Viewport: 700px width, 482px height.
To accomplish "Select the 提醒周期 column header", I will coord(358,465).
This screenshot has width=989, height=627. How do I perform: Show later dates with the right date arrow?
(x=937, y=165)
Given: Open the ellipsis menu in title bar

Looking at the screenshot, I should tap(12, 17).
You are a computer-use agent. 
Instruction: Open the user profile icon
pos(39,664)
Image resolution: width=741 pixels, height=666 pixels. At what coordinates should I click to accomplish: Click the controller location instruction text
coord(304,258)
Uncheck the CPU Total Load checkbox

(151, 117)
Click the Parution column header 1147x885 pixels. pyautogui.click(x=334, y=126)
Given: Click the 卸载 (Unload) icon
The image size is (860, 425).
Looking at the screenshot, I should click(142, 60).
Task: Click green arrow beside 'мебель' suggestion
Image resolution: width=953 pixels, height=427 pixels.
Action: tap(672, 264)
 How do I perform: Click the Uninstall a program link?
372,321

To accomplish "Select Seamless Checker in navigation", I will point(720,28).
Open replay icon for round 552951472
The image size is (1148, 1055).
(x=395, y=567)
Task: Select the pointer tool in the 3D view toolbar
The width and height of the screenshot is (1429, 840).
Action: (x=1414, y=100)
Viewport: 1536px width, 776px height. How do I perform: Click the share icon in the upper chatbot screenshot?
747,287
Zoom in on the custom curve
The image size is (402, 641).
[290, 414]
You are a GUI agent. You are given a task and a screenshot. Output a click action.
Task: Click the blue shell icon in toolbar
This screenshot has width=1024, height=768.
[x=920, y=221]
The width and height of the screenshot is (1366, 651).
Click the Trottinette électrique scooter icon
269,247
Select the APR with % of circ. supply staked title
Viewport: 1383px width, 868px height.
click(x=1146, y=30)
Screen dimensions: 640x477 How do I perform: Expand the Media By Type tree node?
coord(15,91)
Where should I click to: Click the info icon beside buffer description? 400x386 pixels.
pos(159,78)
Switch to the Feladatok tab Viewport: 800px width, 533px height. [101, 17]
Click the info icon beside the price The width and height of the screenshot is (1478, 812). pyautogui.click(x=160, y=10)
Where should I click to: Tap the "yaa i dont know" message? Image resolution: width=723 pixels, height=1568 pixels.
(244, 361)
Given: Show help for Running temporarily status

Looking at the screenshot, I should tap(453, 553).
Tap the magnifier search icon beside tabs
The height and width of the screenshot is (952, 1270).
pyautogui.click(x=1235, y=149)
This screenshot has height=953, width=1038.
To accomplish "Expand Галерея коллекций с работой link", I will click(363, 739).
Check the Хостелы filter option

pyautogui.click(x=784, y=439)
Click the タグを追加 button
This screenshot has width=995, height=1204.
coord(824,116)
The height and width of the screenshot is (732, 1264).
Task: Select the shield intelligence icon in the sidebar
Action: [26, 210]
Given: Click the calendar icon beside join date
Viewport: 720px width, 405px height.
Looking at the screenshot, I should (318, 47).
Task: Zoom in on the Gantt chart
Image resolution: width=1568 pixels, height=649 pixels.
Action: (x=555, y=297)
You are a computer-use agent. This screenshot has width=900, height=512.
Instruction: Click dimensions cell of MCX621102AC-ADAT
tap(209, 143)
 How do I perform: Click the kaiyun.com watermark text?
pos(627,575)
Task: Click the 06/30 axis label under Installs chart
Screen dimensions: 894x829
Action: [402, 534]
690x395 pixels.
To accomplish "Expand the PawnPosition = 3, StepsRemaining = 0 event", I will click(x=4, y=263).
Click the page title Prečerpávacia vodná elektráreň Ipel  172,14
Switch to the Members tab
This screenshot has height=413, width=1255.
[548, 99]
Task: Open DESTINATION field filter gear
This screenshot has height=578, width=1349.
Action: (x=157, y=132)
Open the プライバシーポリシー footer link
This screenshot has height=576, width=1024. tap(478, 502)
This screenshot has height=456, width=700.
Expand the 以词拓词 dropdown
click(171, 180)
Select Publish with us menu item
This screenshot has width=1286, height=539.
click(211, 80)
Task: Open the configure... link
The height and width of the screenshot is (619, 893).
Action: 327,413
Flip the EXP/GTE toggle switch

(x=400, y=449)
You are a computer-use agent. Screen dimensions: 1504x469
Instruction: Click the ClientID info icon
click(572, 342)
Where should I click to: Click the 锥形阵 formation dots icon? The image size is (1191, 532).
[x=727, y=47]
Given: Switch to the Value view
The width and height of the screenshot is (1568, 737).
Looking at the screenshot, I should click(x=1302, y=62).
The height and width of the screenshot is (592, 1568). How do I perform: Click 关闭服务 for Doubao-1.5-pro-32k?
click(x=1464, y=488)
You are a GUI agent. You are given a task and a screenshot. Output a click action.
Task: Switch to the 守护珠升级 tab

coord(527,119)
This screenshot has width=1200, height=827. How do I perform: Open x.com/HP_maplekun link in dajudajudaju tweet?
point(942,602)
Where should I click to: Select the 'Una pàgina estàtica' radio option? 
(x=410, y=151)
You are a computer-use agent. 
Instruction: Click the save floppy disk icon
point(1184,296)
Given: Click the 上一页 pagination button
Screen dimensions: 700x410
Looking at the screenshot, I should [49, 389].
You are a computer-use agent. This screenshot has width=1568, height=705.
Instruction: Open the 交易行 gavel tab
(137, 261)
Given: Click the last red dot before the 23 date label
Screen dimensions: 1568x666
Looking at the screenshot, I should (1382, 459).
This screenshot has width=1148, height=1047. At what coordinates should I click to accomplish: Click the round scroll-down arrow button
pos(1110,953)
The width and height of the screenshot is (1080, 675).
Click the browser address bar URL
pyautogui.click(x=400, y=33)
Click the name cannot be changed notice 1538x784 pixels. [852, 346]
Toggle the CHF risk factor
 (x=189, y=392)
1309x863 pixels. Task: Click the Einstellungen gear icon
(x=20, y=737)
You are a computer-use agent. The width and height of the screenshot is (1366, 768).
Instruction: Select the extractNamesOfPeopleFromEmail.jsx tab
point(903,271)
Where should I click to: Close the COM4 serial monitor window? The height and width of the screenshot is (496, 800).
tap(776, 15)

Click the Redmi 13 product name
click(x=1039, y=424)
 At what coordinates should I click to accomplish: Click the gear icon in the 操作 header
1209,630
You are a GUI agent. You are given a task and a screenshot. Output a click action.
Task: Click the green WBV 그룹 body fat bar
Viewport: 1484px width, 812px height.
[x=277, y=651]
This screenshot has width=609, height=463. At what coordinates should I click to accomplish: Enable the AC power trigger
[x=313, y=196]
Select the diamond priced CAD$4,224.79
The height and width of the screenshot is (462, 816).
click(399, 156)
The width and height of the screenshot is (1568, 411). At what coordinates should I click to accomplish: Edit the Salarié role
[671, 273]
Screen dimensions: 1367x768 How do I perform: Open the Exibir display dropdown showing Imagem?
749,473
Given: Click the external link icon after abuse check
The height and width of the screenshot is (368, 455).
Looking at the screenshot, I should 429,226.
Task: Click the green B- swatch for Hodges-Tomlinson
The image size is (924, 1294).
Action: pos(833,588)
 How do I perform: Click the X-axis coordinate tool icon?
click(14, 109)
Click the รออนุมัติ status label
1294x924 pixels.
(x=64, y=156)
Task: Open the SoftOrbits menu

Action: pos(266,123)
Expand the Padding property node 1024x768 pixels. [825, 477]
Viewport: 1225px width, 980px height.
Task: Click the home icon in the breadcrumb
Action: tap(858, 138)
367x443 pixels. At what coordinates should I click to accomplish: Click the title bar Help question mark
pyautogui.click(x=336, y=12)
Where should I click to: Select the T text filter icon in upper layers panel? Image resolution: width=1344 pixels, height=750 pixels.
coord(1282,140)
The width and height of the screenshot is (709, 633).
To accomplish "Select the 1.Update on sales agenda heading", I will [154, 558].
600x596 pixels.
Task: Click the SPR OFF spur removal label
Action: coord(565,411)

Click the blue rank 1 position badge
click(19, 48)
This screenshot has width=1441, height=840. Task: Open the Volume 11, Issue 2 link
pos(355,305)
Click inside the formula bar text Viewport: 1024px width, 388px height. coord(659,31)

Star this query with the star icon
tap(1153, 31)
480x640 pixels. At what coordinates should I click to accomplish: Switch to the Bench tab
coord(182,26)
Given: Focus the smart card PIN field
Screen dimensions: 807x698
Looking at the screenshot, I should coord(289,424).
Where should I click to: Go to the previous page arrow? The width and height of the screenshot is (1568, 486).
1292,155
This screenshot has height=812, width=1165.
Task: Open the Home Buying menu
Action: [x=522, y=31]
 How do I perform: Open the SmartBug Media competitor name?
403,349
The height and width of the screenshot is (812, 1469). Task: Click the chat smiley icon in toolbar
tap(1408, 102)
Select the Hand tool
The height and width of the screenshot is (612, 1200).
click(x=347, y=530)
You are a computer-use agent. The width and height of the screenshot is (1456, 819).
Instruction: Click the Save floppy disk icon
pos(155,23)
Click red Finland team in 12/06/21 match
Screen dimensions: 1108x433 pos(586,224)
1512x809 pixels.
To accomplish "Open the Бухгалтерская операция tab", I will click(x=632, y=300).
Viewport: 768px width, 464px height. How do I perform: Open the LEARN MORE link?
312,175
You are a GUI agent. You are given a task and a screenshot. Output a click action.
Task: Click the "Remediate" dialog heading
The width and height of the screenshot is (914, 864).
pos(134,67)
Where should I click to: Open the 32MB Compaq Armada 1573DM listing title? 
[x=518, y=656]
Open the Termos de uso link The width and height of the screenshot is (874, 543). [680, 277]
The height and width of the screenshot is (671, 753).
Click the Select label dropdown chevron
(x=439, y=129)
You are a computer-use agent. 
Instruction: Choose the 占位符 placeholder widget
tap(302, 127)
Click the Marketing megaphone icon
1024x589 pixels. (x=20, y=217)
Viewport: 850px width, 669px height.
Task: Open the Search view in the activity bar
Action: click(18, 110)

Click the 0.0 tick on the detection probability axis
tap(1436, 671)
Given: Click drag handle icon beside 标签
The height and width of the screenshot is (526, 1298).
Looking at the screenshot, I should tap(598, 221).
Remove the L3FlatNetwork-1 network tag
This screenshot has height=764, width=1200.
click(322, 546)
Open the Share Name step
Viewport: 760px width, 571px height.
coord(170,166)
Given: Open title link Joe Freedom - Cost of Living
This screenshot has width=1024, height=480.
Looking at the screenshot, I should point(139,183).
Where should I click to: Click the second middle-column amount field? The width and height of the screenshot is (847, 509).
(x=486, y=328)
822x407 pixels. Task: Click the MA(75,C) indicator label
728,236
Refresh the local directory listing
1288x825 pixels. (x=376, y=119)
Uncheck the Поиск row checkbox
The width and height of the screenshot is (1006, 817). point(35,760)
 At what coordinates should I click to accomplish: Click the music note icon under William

-=-=-

*TASK TO CARRY OUT*.
Beginning at the line with "The width and height of the screenshot is (1568, 737)." and ending at the line with "Given: Click the 上一页 pagination button", reproduce each line of the data above exactly, and add no other lines.

*RESULT OF THE EXERCISE*.
The width and height of the screenshot is (1568, 737).
Looking at the screenshot, I should click(x=1302, y=62).
The height and width of the screenshot is (592, 1568). How do I perform: Click 关闭服务 for Doubao-1.5-pro-32k?
click(x=1464, y=488)
You are a GUI agent. You are given a task and a screenshot. Output a click action.
Task: Switch to the 守护珠升级 tab

coord(527,119)
This screenshot has width=1200, height=827. How do I perform: Open x.com/HP_maplekun link in dajudajudaju tweet?
point(942,602)
Where should I click to: Select the 'Una pàgina estàtica' radio option? 
(x=410, y=151)
You are a computer-use agent. 
Instruction: Click the save floppy disk icon
point(1184,296)
Given: Click the 上一页 pagination button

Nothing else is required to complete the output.